*Work instructions*. Only lines holding the word "agent" are wanted. Copy them from the listing below.

*Provided information*.
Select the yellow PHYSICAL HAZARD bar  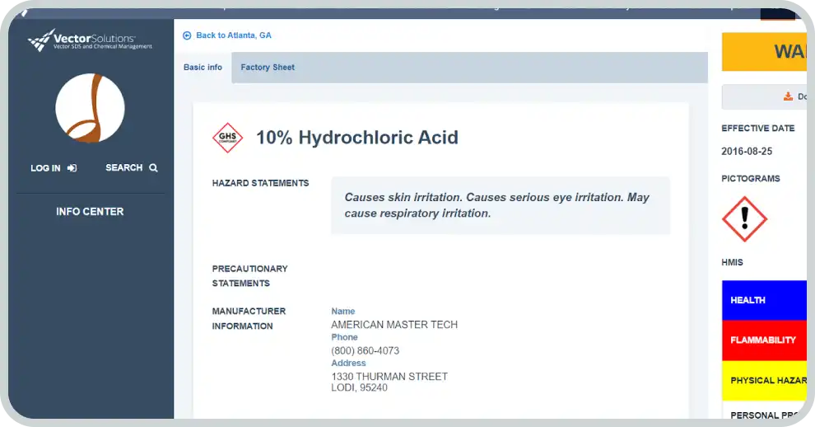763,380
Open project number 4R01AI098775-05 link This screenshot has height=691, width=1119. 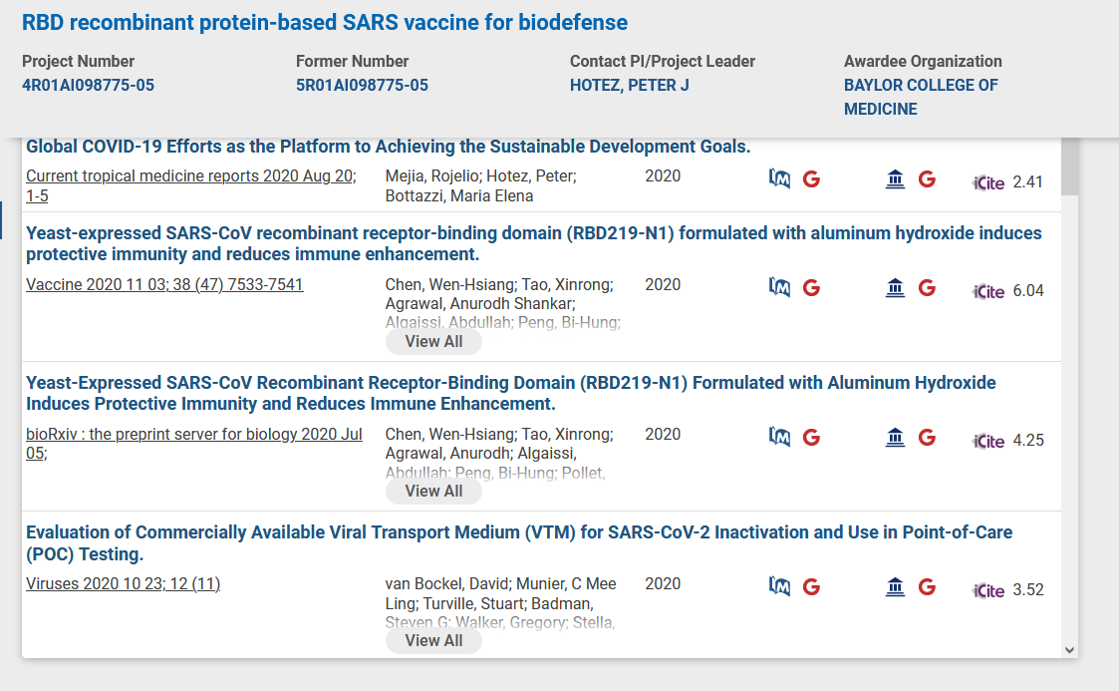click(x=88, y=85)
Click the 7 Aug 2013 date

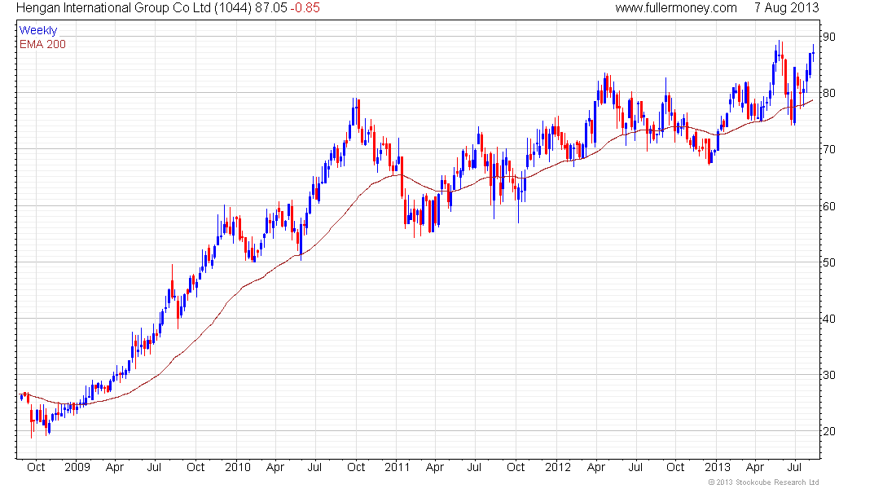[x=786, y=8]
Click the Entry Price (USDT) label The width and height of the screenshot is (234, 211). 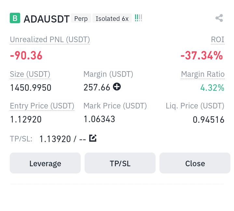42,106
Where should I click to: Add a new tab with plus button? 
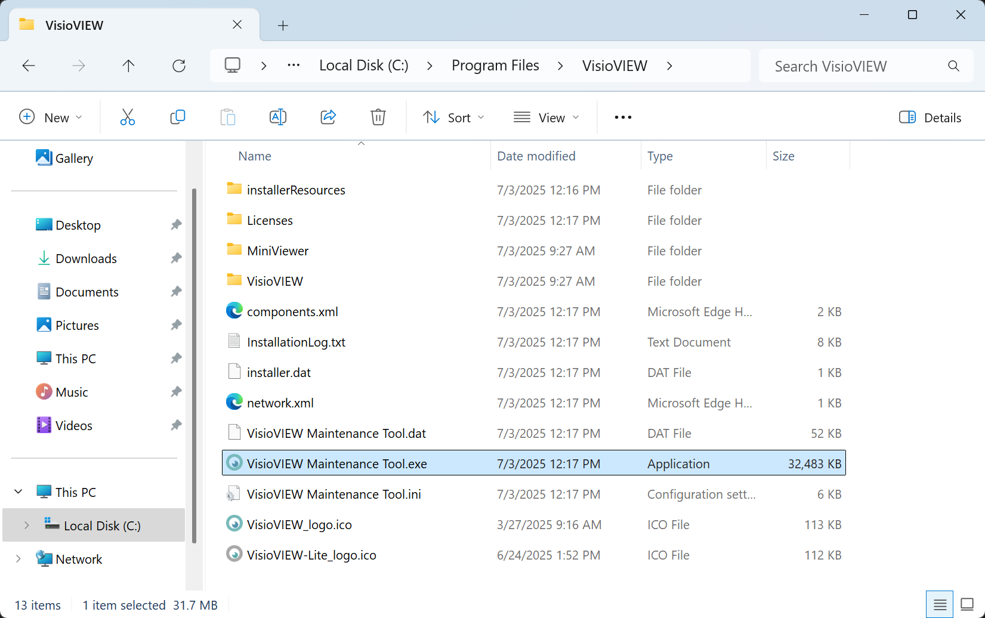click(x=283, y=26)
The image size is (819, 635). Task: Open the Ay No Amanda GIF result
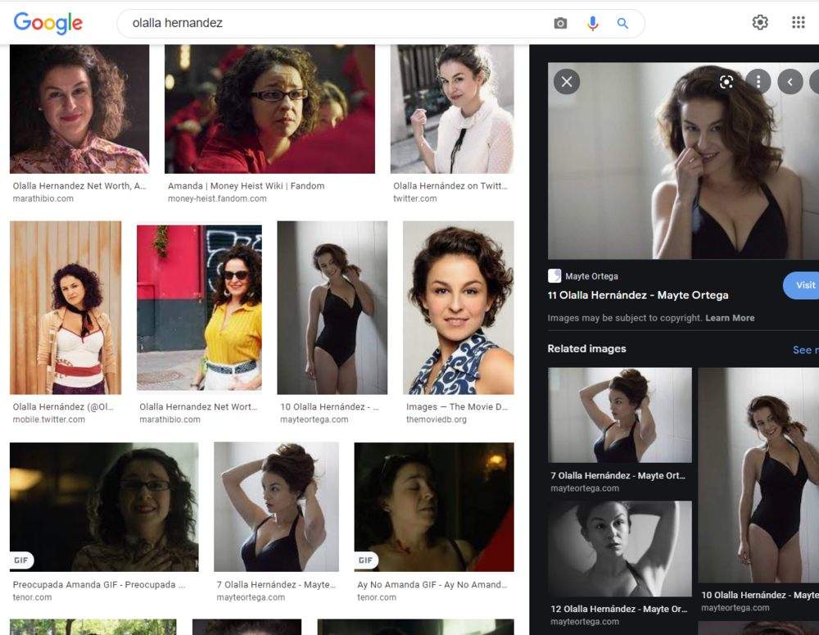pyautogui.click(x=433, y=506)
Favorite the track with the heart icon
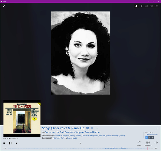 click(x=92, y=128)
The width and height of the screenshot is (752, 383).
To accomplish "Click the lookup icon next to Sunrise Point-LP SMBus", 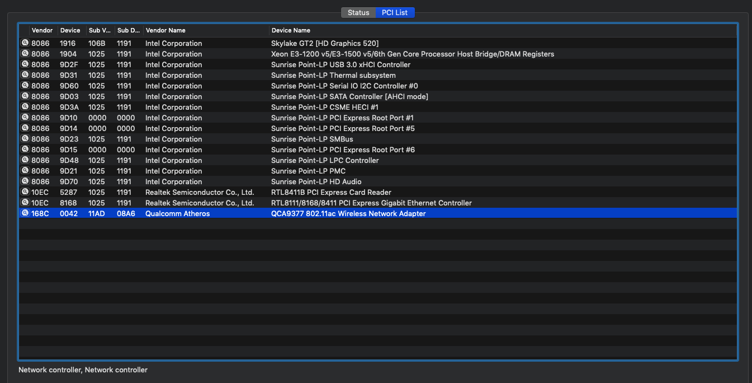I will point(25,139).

--

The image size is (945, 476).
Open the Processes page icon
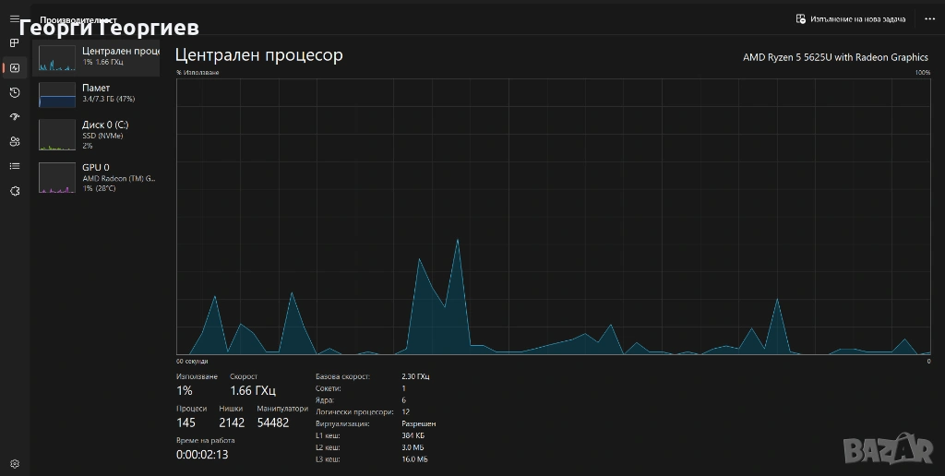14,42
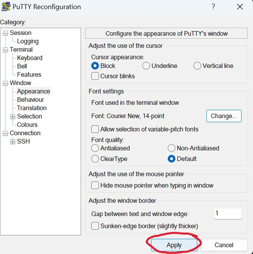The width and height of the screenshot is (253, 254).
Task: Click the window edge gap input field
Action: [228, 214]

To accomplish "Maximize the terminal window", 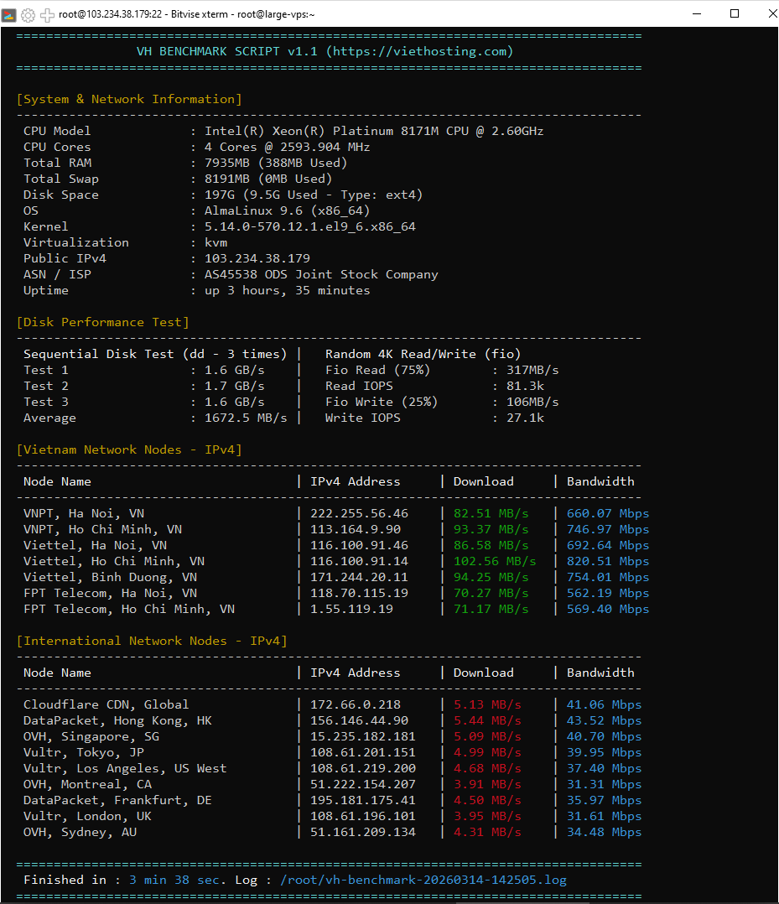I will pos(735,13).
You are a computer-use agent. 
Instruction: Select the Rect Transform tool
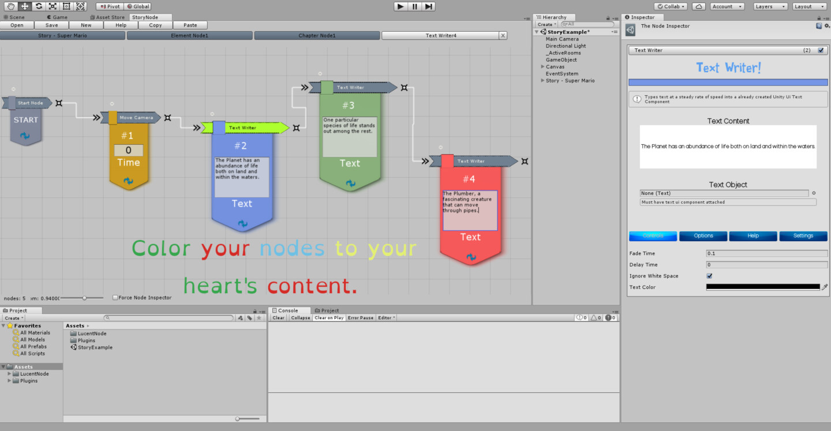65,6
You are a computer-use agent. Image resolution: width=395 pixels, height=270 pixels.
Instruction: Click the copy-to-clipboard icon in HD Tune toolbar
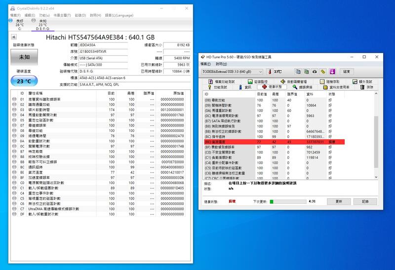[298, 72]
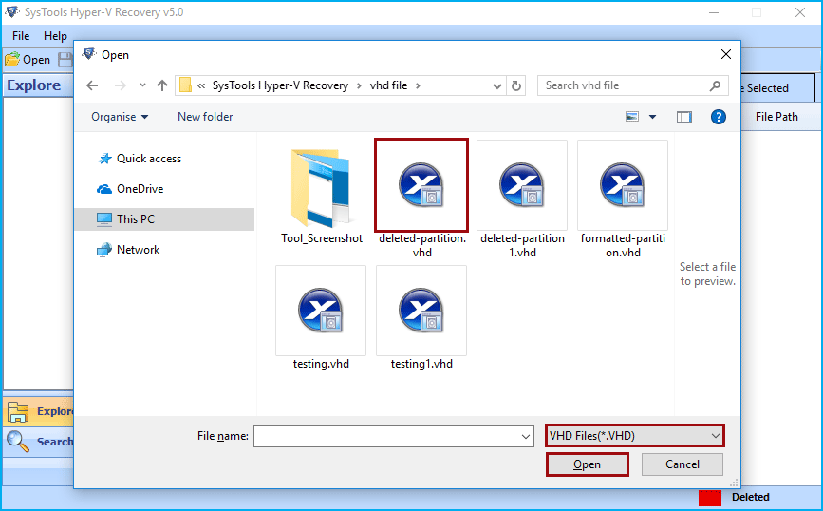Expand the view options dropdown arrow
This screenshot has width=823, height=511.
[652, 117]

--

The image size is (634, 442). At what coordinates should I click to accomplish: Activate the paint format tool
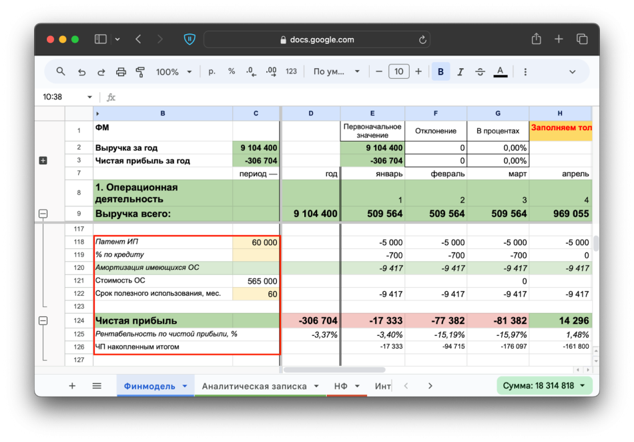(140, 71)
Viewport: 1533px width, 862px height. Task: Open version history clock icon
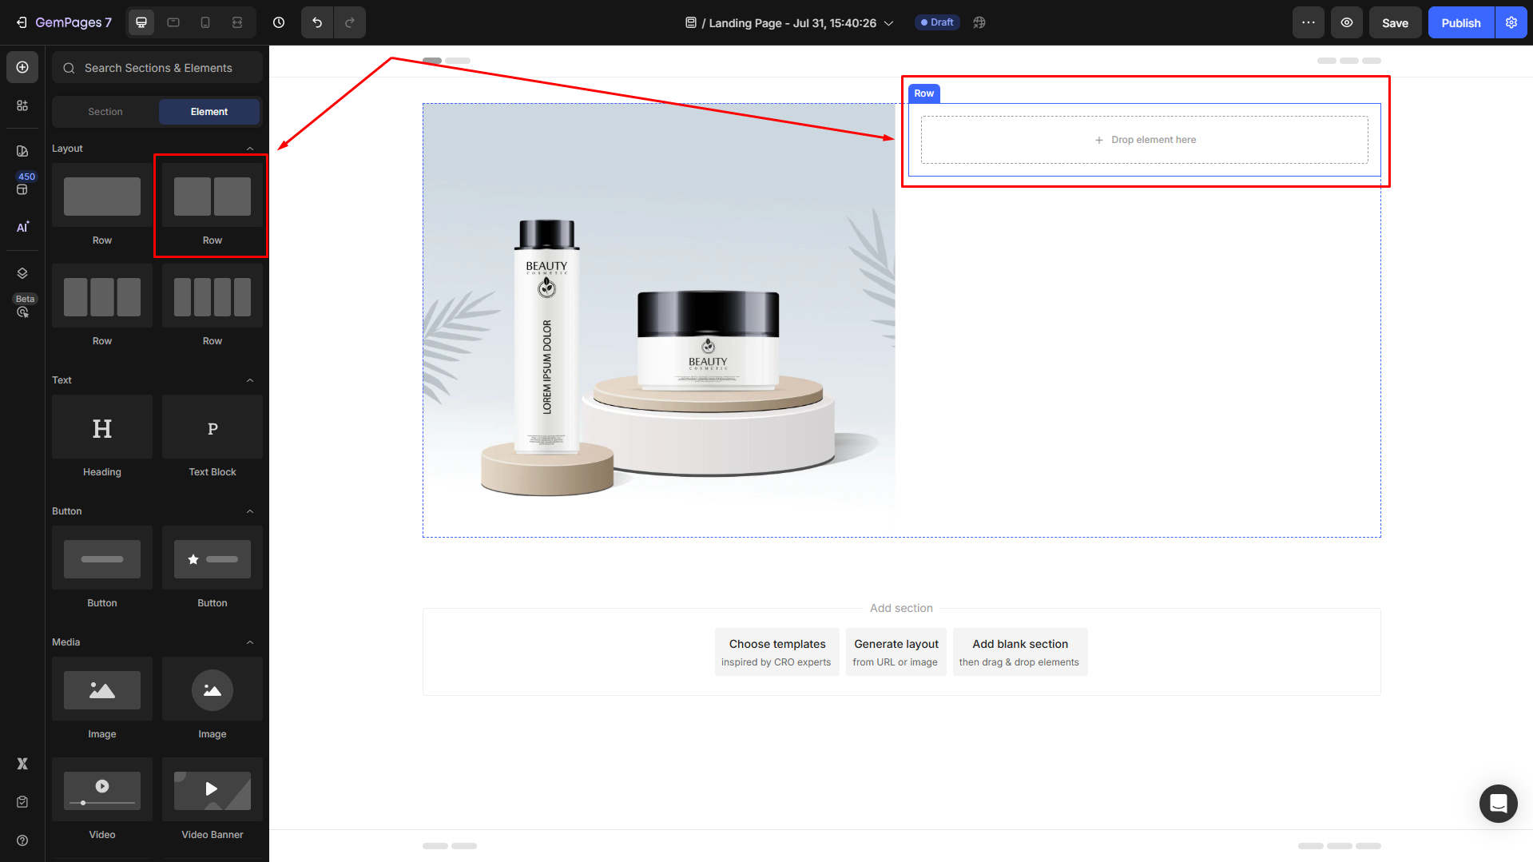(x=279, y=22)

*Answer box*.
You are a computer-use agent. 
You are a computer-use agent. Image resolution: width=395 pixels, height=270 pixels.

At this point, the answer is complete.